Bariatric surgery on the rise

Star Jones. A famous Gastric Bypass success story

Bariatric surgery is gaining momentum, but it is still underutilized. The Toronto Sun features Mike Jovanovich, who lost 100lbs after undergoing bariatric surgery.

With obesity rates on the rise, and the realization that diets just don’t work for a lot of very heavy people, bariatric surgery (the proper name for weight-loss surgery) is seen as a last resort in the fight to control weight’s calamitous consequences: Diabetes, hypertension, heart disease, fatty liver disease, some forms of cancer, fertility problems, and degenerative arthritis.

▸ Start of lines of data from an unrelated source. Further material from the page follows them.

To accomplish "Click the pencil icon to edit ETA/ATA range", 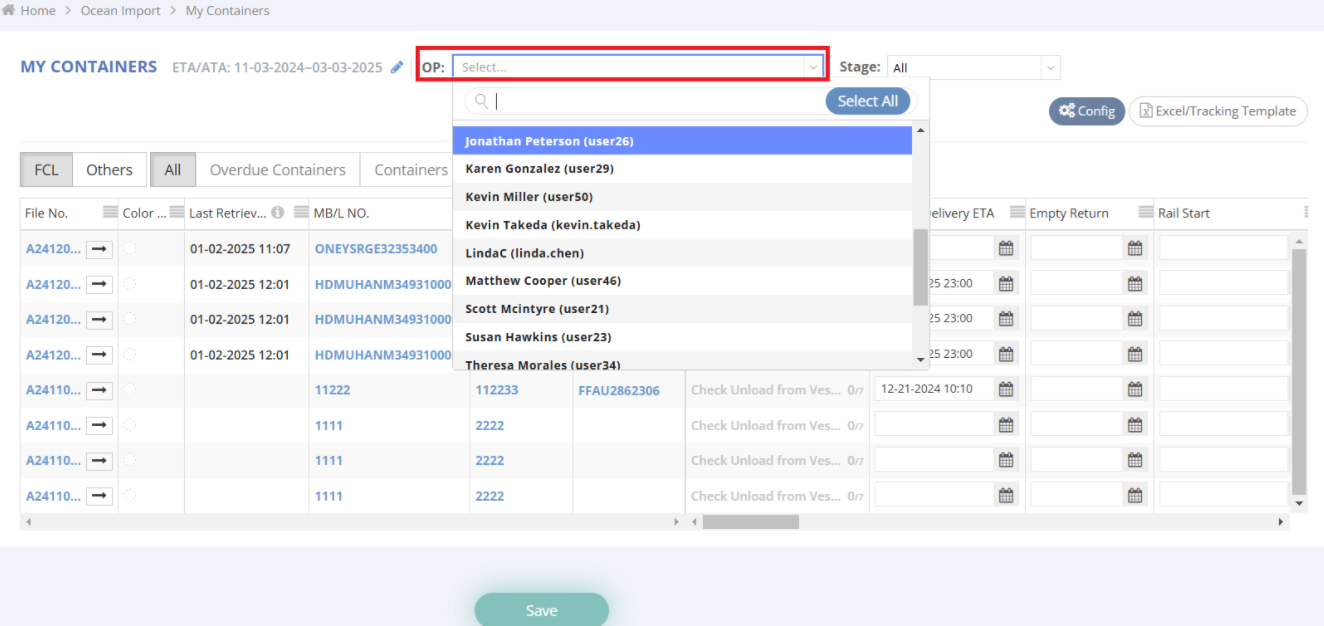I will tap(397, 68).
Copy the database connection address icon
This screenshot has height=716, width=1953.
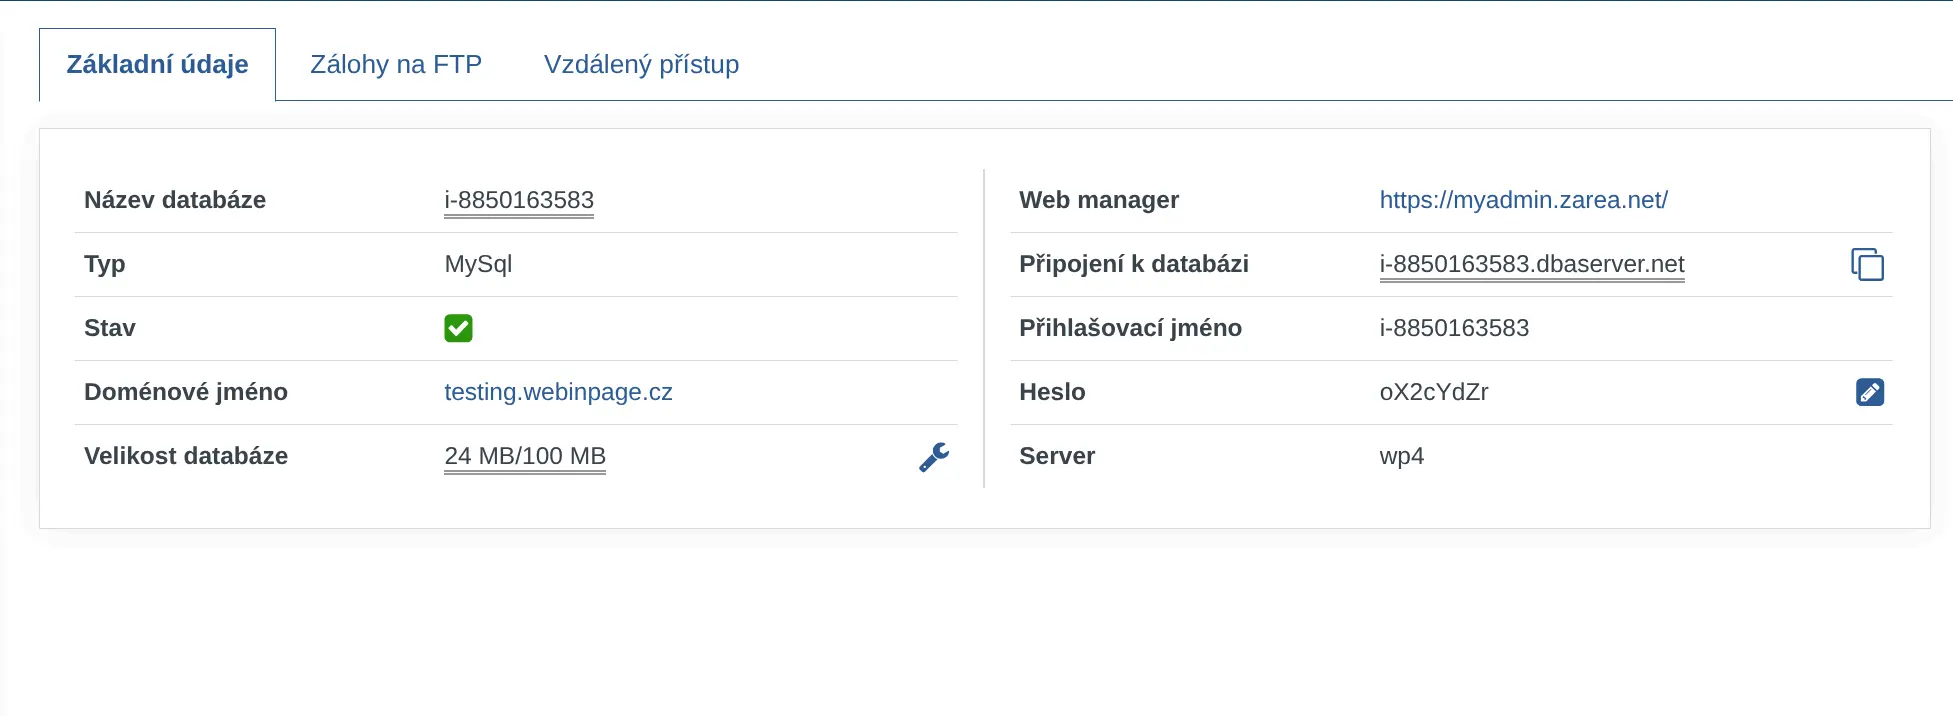click(x=1867, y=264)
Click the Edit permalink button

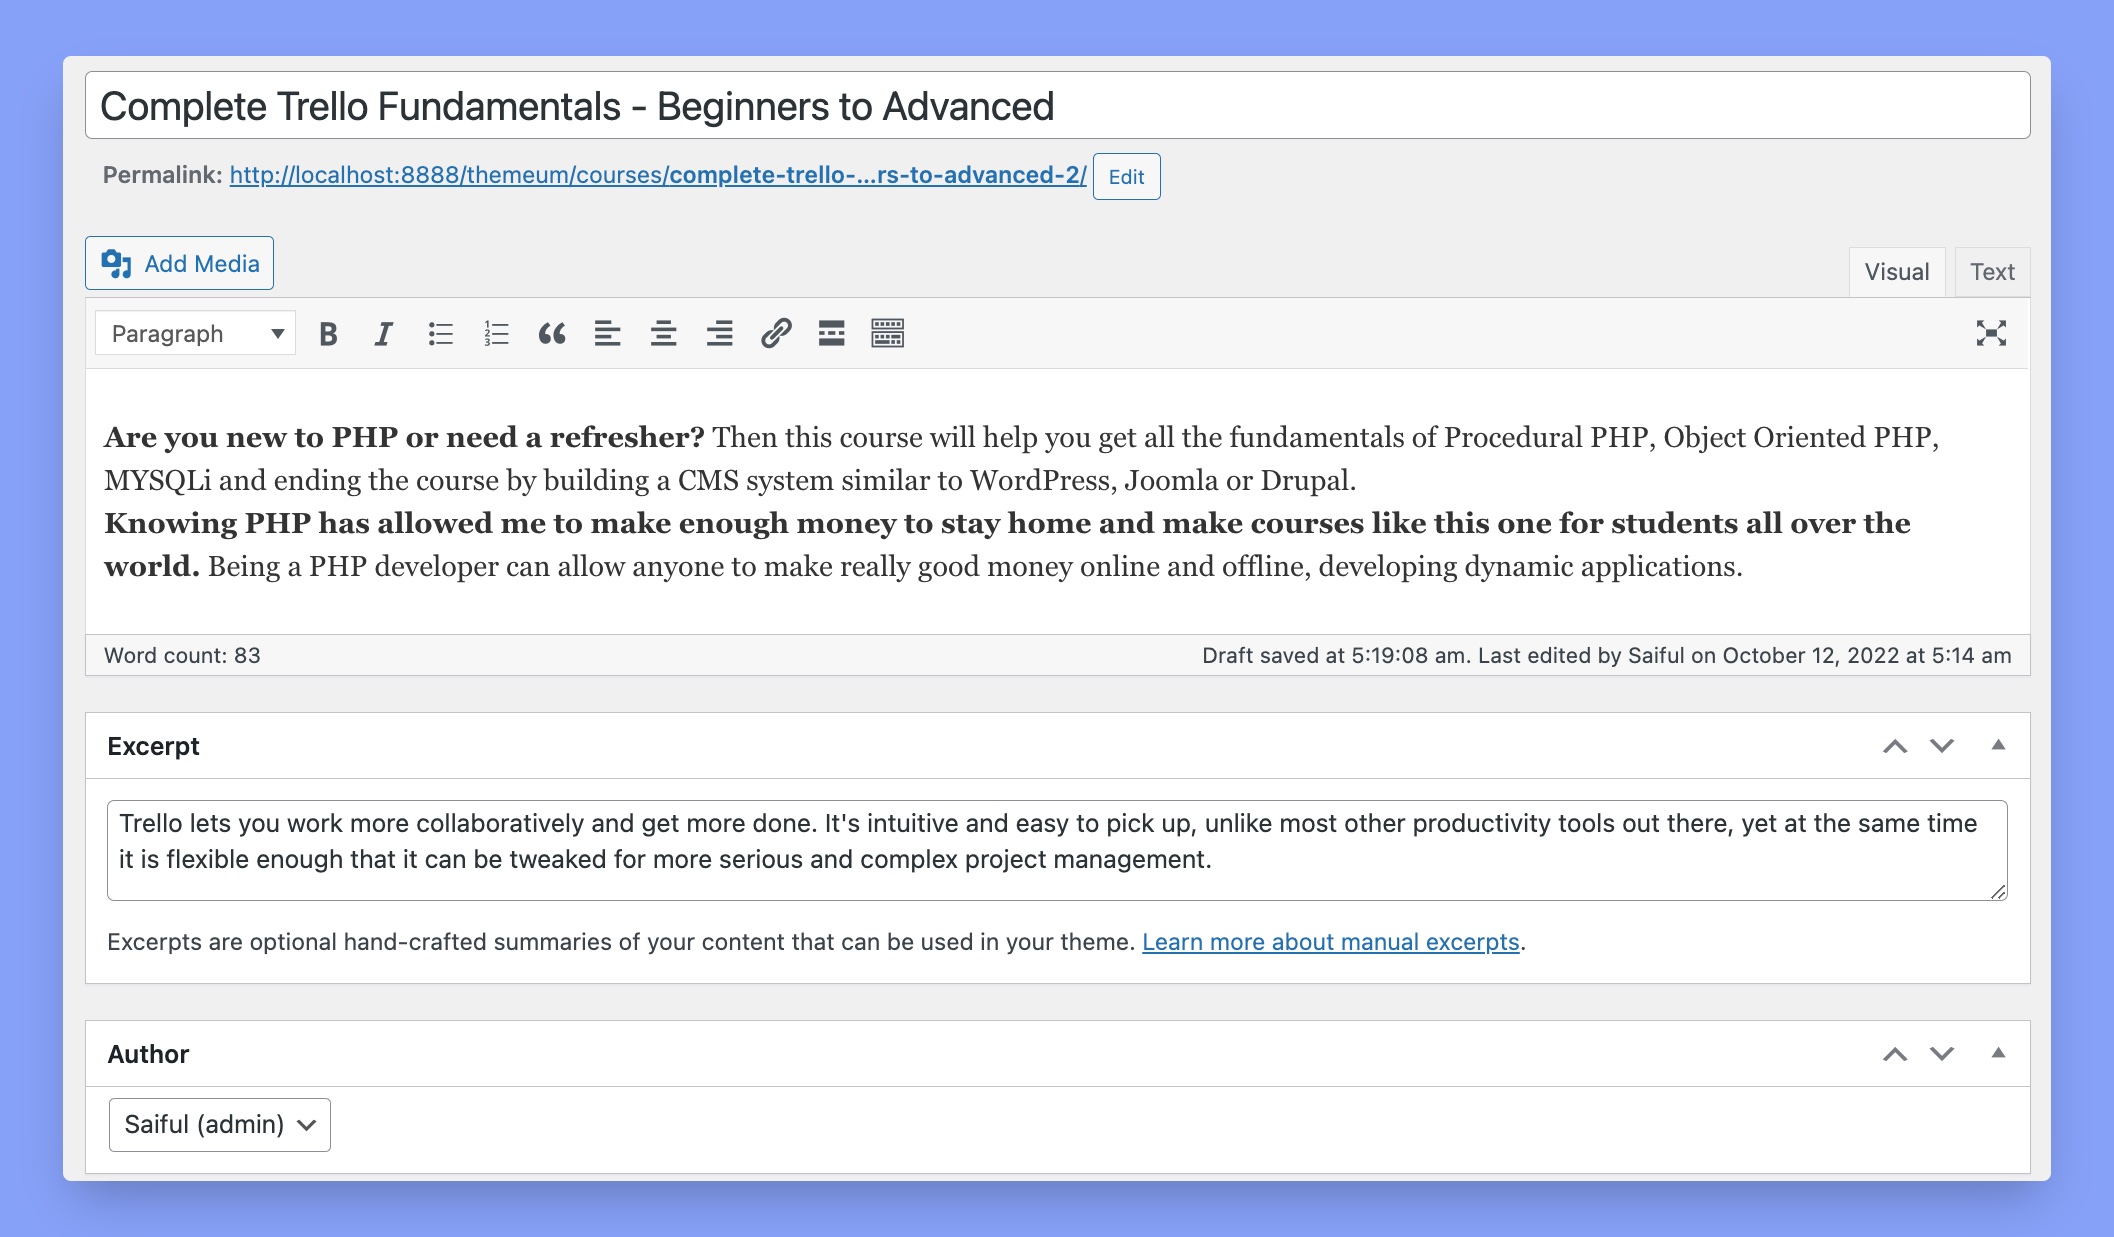tap(1125, 177)
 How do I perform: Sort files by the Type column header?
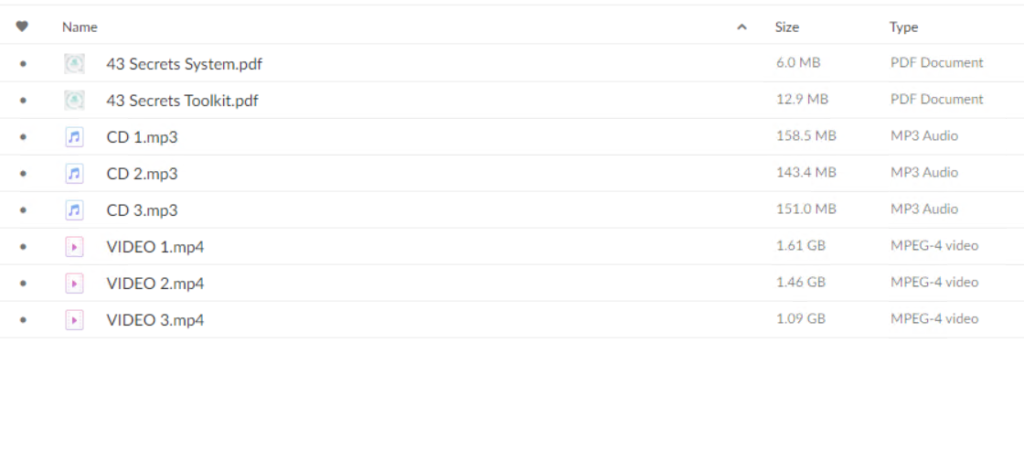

Surgery has a weight-loss success rate of up to 85%, says Dr. Klein. (Compare that to the dismal two percent success rates for diets.) But surgery alone is not the solution… “It’s part of a comprehensive program and you need to look at it as part of a long-term process. Surgery will help someone to eat less, but it will not force them to eat less.”

I thought about doing bariatric surgery but opted for Structure House and lost 125lbs that way.   I disagree about the inability to lose weight without surgery.  But to lose weight, I didn’t have a diet plan – I underwent a lifestyle change which has enabled me to maintain a stable weight after losing 120lbs. Bariatric surgery is certainly helpful for losing weight and curbing diseases associated with obesity, but a lifestyle change  is imperative even after surgery for long-lasting success.

Dr John Ellis MD

Board-certified anesthesiologist, with expertise in cardiovascular anesthesia and the implications of obesity and sleep apnea in anesthesia. See for professional information. Dr. Ellis has used the strategies in here to: (1) lose 120 lbs over 18 months, (2) stop all antihypertensive medicines, and (3) no longer need CPAP treatment for sleep apnea.


  1. Congrats on the lifestyle changes you’ve made and for keeping the weight off. There are no easy fixes. You’re an inspiration!